Del río. Hallada en las orillas del río. De ese río vital que recorre la humanidad con su multiplicidad de vivencias. Desde allí viene esta historia.
Tiene sabor agridulce. Creo que es amena. Nunca se pretendió que fuese perfecta. También las voces imperfectas esconden pequeños brillos que los curiosos suelen descubrir y los impacientes no advierten.
Mensaje en una botella
En medio de la corriente y navegando con dificultad, llegó a golpear mi brazo, de otro modo no la habría advertido. Era una vieja botella de vidrio verde, que tapada naufragaba copiando destellos de sol.
En cierto modo fastidiado la alcé con intención de enviarla aguas adentro, lo más lejos posible de la orilla y los bañistas. Dudé, pues lo mejor sería quitarla del agua. Entonces noté que portaba algo en su interior.
Salí del agua y ya en la arena la destapé y extraje los folios que contenía. Habían sido escritos por dos tipos de caligrafía. Sobre una de sus carillas se vertían noticias mundanas. Su escritura era prolija, lineal y austera.

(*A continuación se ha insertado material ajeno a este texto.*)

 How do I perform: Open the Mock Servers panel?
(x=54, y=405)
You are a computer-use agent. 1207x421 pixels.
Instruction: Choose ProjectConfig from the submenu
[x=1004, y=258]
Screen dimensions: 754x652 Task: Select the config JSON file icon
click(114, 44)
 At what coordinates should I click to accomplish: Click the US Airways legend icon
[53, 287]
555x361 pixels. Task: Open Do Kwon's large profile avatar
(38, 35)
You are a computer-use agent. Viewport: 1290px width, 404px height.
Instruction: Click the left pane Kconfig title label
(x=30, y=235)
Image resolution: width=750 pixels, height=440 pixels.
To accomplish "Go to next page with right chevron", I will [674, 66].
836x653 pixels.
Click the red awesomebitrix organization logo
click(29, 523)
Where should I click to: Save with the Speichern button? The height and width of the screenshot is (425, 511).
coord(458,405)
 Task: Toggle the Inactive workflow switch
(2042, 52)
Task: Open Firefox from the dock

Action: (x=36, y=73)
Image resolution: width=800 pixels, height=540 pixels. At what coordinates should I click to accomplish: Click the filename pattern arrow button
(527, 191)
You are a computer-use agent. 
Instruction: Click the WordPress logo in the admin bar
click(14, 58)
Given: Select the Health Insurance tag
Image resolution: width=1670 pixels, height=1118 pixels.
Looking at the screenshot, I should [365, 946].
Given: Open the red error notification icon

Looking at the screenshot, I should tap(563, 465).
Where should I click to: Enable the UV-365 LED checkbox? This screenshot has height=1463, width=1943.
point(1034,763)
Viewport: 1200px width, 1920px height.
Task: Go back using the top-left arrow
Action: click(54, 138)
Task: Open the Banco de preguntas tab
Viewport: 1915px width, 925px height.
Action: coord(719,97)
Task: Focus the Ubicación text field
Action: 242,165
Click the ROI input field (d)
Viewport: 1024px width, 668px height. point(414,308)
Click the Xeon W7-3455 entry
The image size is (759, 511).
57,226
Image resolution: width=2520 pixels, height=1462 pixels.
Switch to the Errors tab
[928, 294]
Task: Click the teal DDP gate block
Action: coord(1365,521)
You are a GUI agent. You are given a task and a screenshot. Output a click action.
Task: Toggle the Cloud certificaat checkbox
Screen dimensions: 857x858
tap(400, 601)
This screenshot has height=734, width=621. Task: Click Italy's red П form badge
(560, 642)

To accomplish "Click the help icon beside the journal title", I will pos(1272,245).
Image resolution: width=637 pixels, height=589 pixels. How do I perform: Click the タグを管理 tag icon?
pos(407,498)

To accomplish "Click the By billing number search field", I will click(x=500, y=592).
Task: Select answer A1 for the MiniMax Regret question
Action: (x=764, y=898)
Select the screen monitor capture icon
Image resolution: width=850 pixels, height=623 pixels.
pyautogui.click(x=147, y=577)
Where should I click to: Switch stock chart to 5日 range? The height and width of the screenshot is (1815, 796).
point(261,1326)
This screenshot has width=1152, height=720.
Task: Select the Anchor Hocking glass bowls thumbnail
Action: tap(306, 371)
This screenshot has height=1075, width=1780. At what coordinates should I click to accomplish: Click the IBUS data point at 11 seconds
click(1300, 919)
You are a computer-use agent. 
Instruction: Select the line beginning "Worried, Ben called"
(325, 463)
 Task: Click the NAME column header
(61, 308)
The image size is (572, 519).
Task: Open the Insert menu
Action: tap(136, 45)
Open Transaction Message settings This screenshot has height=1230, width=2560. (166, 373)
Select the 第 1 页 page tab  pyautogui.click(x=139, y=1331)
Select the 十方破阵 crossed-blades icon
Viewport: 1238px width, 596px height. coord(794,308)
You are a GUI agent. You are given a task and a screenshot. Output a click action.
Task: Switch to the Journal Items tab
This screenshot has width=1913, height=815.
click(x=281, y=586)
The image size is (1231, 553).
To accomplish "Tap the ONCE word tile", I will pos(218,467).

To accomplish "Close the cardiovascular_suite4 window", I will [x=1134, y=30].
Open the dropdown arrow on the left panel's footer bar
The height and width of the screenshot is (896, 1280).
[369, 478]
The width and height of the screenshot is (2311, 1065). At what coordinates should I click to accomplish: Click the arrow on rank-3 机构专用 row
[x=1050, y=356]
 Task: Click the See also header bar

Me extrañó que en el dorso de ellas, con otro tipo de letra y casi garabateada, se narraba una historia, esta sí algo extensa. Decidí llevarla a casa para leerla e interpretarla en su integridad, pues esa sí captó mi atención.
No podría transcribir aquí aquél texto, casi un galimatías, ni valdría la pena. Pero sí verter cuanto atiné a comprender tras varias relecturas. Su tosca caligrafía me permitió advertir las circunstancias del protagonista y palpar sus emociones. Así pude ir conformando una serie de sucesos que, aunque tal vez no transmitan la carga emotiva que me invadió al irlos comprendiendo, me hicieron derivar hacia la pregunta con la cual decidí titular la vía crucis de Chepo.
¿Dónde queda Oriluna?
Nunca dudó que el motivo de la infamia que lo llevó a nacer en Oriluna surgió del deseo de sus padres de establecerse allí, enamorados de las arenas doradas y esa perpetua calma sepulcral a tono del lento paso del río. Al parecer su nombre es Chepo, y aunque nunca conoceré su verdadero aspecto algo de su figura es fácil de imaginar.
Sus dos hermanos mayores tuvieron la astucia de volar apenas les crecieron alas y Chepo se fue quedando, enredado entre decenas de libros viejos en los que siempre hallaba algo nuevo. Tiempo después sintió un temblor en sus propias alas, mas teniendo en cuenta la vejez de sus padres, aceptó la imposibilidad de abandonarlos y allí se ha quedado.
Ese lugar, al que creía miserable, jamás llegó a ser algo más que un pueblo perdido entre montes pálidos que se adormecen junto a ese río manso de aguas turbias y exiguos peces. Su existencia no tuvo otra justificación que la de haber brindado alguna vez, como tibio señuelo, algunos gramos de oro de trabajosa extracción.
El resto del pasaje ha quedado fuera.